Во второй половине 1920-х годов ситуация существенно меняется[280]. Литературная сказка находит своих критиков и позже, но в ранее осуждавшихся фольклорных сказках отыскиваются «элементы действительности» и вместе с тем доводы в защиту «очеловечивания» животных. Заступничеством за сказку советские дети обязаны В. И. Ленину, упомянувшему о ней в политическом отчете о мероприятиях ЦК на седьмом экстренном съезде РКП(б) в 1918 году. Стенограмма ленинского выступления была опубликована в 1923 году; в 1928 году она вошла в изданный массовым тиражом сборник «Протоколы съездов и конференций Всесоюзной коммунистической партии (б)» и затем во все последующие собрания сочинений Ленина, став одной из ключевых «теоретических» цитат советских сказковедов или, точнее, двумя вырванными из контекста ленинской речи цитатами: «Во всякой сказке есть элементы действительности» и: «Если бы вы детям преподнесли сказку, где петух и кошка не разговаривают на человеческом языке, они не стали бы ею интересоваться».

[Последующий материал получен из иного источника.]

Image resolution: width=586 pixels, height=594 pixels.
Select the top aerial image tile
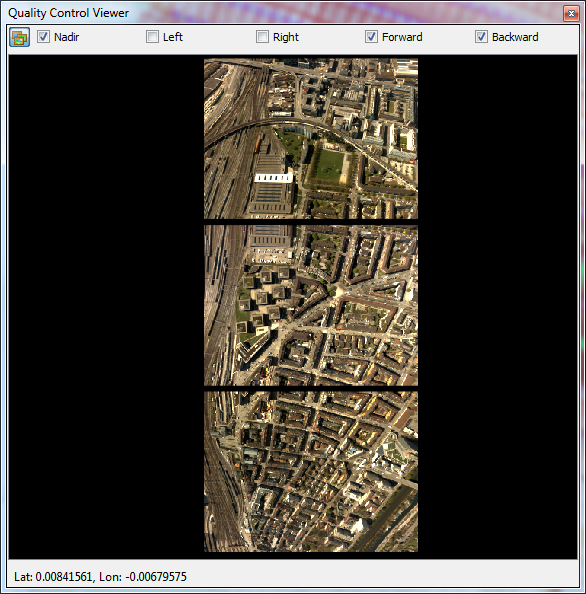click(311, 139)
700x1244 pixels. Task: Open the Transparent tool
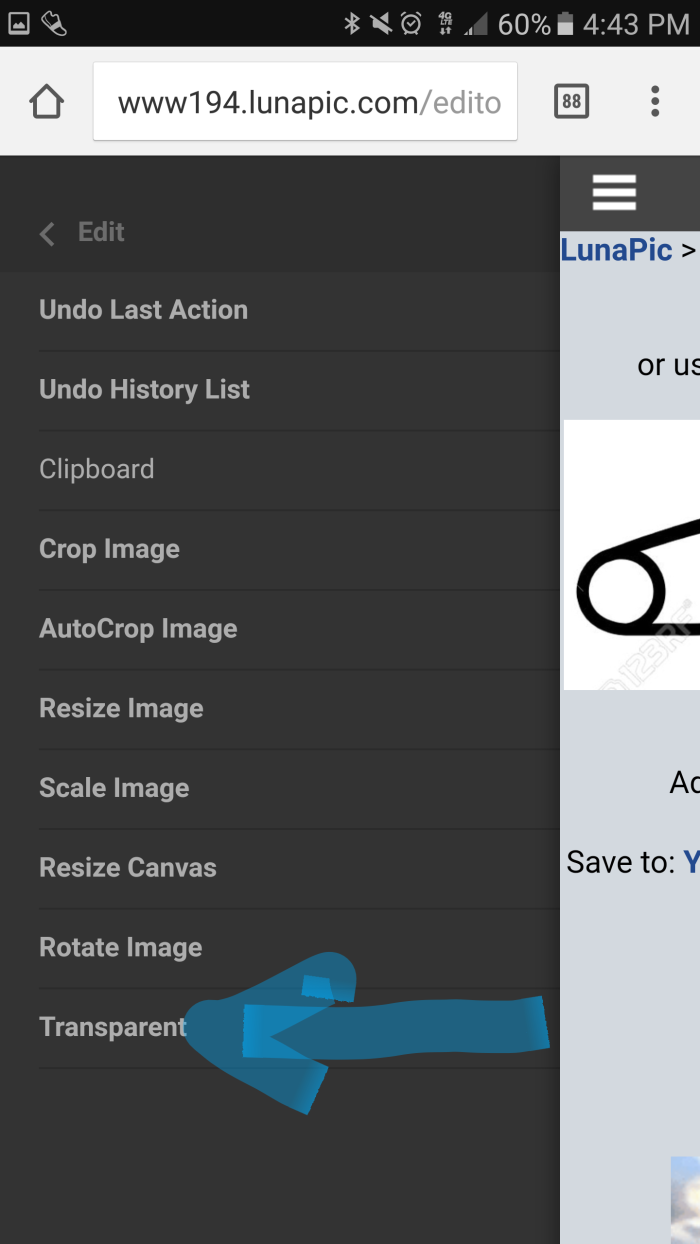[112, 1027]
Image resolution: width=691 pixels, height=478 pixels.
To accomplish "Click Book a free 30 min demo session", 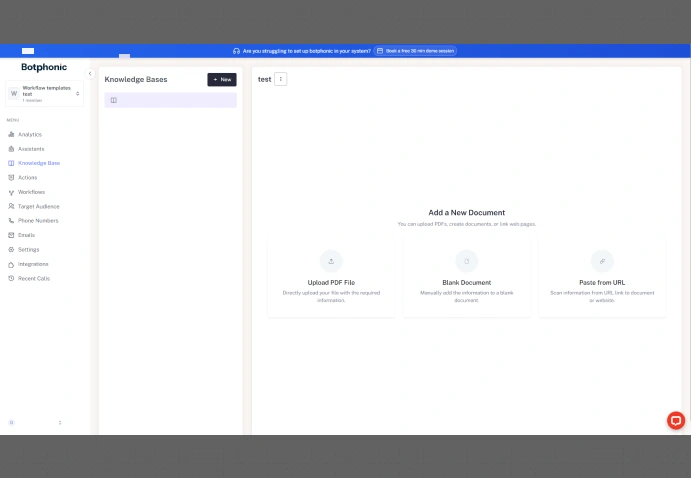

Многократно растиражированные в советской фольклористике ленинские упоминания о сказке, впрочем, никоим образом не мотивировались желанием вождя революции прояснить фольклористические проблемы. Хорошей и красивой сказкой Ленин называл надежды на скорую мировую революцию: такую сказку можно любить — так же, как детям нравятся сказки, в которых петух и кошка «разговаривают на человеческом языке», но верить в нее «серьезному революционеру» не пристало, хотя (здесь ленинская «мысль» делает характерный кульбит) международная революция «придет неизбежно» и «мы» эту революцию «увидим»:
Да, мы увидим международную мировую революцию, но пока это очень хорошая сказка, очень красивая сказка, — я вполне понимаю, что детям свойственно любить красивые сказки. Но я спрашиваю: серьезному революционеру свойственно ли верить сказкам? Во всякой сказке есть элементы действительности: если бы вы детям преподнесли сказку, где петух и кошка не разговаривают на человеческом языке, они не стали бы ею интересоваться. <…> Если революция родилась, так все спасено. Конечно! Но если она не выступит так, как мы желаем, возьмет да не победит завтра, — тогда что? Тогда масса скажет вам: вы поступили как авантюристы, — вы ставили карту на этот счастливый ход событий, который не наступил, вы оказались непригодными оставаться в том положении, которое оказалось вместо международной революции, которая придет неизбежно, но которая сейчас еще не дозрела[281].
Сумбурная риторика ленинского выступления не мешала (а скорее даже, и помогала) прозревать в нем пафос, созвучный «жизнестроительной программе» рядовых творцов революции и невольно напоминающий о том, что сама история доктринального марксизма начинается с заявления, допускающего «фольклористический» комментарий.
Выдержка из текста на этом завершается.